● YOUR ASSIGNMENT:
Please repeat every line below exactly, from the first to the last.

● EXTRACTED ENTRIES:
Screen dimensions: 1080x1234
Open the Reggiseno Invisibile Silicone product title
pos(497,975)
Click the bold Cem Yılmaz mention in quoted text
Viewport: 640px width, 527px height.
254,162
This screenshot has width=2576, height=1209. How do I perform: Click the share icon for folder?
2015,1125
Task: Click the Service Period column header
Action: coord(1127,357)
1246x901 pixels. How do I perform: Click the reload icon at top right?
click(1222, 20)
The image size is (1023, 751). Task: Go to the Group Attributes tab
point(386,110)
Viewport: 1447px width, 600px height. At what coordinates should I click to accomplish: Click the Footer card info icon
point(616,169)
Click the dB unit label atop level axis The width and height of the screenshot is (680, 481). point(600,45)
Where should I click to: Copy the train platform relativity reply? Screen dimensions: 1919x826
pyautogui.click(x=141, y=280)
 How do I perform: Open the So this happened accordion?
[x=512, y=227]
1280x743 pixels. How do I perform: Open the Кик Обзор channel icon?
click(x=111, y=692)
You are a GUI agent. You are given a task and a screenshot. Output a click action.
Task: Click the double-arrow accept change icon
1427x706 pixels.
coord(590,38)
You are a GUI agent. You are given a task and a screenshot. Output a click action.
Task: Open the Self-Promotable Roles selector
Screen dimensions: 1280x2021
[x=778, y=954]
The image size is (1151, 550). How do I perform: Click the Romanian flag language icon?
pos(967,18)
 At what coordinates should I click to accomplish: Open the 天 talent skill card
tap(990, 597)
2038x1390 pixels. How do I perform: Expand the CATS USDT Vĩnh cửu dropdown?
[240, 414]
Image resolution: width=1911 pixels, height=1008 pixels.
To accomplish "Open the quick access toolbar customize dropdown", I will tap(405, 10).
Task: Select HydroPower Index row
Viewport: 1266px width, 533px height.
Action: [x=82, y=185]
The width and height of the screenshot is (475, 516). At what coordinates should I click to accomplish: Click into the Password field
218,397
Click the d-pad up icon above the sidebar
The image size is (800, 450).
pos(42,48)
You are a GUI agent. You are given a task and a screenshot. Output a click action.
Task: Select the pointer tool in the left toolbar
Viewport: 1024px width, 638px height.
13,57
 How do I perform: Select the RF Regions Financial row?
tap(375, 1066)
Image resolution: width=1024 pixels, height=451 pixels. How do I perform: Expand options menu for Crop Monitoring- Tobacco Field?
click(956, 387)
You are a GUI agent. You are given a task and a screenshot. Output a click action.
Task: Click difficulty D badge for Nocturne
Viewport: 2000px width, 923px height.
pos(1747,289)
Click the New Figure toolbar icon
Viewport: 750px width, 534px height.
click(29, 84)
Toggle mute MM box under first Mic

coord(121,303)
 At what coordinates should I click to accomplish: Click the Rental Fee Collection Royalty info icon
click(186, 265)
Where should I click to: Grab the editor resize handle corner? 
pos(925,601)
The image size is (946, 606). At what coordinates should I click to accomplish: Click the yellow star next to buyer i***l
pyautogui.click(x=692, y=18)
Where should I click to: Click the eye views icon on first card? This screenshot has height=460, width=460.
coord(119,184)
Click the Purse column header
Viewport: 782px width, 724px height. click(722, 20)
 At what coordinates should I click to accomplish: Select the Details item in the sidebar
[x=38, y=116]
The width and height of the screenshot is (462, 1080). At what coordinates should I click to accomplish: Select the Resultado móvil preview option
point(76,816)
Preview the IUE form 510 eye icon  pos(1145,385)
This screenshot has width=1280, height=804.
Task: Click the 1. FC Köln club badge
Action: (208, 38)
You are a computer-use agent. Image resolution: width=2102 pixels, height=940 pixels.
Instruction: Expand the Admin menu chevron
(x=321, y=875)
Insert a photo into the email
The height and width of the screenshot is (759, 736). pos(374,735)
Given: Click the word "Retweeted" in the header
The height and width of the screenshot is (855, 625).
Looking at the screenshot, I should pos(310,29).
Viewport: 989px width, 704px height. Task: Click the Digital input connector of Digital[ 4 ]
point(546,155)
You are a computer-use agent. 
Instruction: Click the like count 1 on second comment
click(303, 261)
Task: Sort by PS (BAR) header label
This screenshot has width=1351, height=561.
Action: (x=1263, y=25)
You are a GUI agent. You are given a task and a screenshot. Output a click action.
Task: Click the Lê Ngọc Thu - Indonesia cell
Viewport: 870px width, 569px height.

● EXERCISE ANSWER:
Screen dimensions: 1080x1234
Open the Reggiseno Invisibile Silicone product title
pos(497,975)
Click the bold Cem Yılmaz mention in quoted text
Viewport: 640px width, 527px height.
254,162
This screenshot has width=2576, height=1209. How do I perform: Click the share icon for folder?
2015,1125
Task: Click the Service Period column header
Action: coord(1127,357)
1246x901 pixels. How do I perform: Click the reload icon at top right?
click(1222, 20)
The image size is (1023, 751). Task: Go to the Group Attributes tab
point(386,110)
Viewport: 1447px width, 600px height. At what coordinates should I click to accomplish: Click the Footer card info icon
point(616,169)
Click the dB unit label atop level axis The width and height of the screenshot is (680, 481). point(600,45)
Where should I click to: Copy the train platform relativity reply? Screen dimensions: 1919x826
pyautogui.click(x=141, y=280)
 How do I perform: Open the So this happened accordion?
[x=512, y=227]
1280x743 pixels. How do I perform: Open the Кик Обзор channel icon?
click(x=111, y=692)
You are a GUI agent. You are given a task and a screenshot. Output a click action.
Task: Click the double-arrow accept change icon
1427x706 pixels.
coord(590,38)
You are a GUI agent. You are given a task and a screenshot. Output a click action.
Task: Open the Self-Promotable Roles selector
Screen dimensions: 1280x2021
[x=778, y=954]
The image size is (1151, 550). How do I perform: Click the Romanian flag language icon?
pos(967,18)
 At what coordinates should I click to accomplish: Open the 天 talent skill card
tap(990, 597)
2038x1390 pixels. How do I perform: Expand the CATS USDT Vĩnh cửu dropdown?
[240, 414]
Image resolution: width=1911 pixels, height=1008 pixels.
To accomplish "Open the quick access toolbar customize dropdown", I will tap(405, 10).
Task: Select HydroPower Index row
Viewport: 1266px width, 533px height.
Action: [x=82, y=185]
The width and height of the screenshot is (475, 516). At what coordinates should I click to accomplish: Click into the Password field
218,397
Click the d-pad up icon above the sidebar
The image size is (800, 450).
pos(42,48)
You are a GUI agent. You are given a task and a screenshot. Output a click action.
Task: Select the pointer tool in the left toolbar
Viewport: 1024px width, 638px height.
13,57
 How do I perform: Select the RF Regions Financial row?
tap(375, 1066)
Image resolution: width=1024 pixels, height=451 pixels. How do I perform: Expand options menu for Crop Monitoring- Tobacco Field?
click(956, 387)
You are a GUI agent. You are given a task and a screenshot. Output a click action.
Task: Click difficulty D badge for Nocturne
Viewport: 2000px width, 923px height.
pos(1747,289)
Click the New Figure toolbar icon
Viewport: 750px width, 534px height.
click(29, 84)
Toggle mute MM box under first Mic

coord(121,303)
 At what coordinates should I click to accomplish: Click the Rental Fee Collection Royalty info icon
click(186, 265)
Where should I click to: Grab the editor resize handle corner? 
pos(925,601)
The image size is (946, 606). At what coordinates should I click to accomplish: Click the yellow star next to buyer i***l
pyautogui.click(x=692, y=18)
Where should I click to: Click the eye views icon on first card? This screenshot has height=460, width=460.
coord(119,184)
Click the Purse column header
Viewport: 782px width, 724px height. click(722, 20)
 At what coordinates should I click to accomplish: Select the Details item in the sidebar
[x=38, y=116]
The width and height of the screenshot is (462, 1080). At what coordinates should I click to accomplish: Select the Resultado móvil preview option
point(76,816)
Preview the IUE form 510 eye icon  pos(1145,385)
This screenshot has width=1280, height=804.
Task: Click the 1. FC Köln club badge
Action: (208, 38)
You are a computer-use agent. Image resolution: width=2102 pixels, height=940 pixels.
Instruction: Expand the Admin menu chevron
(x=321, y=875)
Insert a photo into the email
The height and width of the screenshot is (759, 736). pos(374,735)
Given: Click the word "Retweeted" in the header
The height and width of the screenshot is (855, 625).
Looking at the screenshot, I should pos(310,29).
Viewport: 989px width, 704px height. Task: Click the Digital input connector of Digital[ 4 ]
point(546,155)
You are a computer-use agent. 
Instruction: Click the like count 1 on second comment
click(303, 261)
Task: Sort by PS (BAR) header label
This screenshot has width=1351, height=561.
Action: (x=1263, y=25)
You are a GUI agent. You are given a task and a screenshot. Output a click action.
Task: Click the Lê Ngọc Thu - Indonesia cell
Viewport: 870px width, 569px height.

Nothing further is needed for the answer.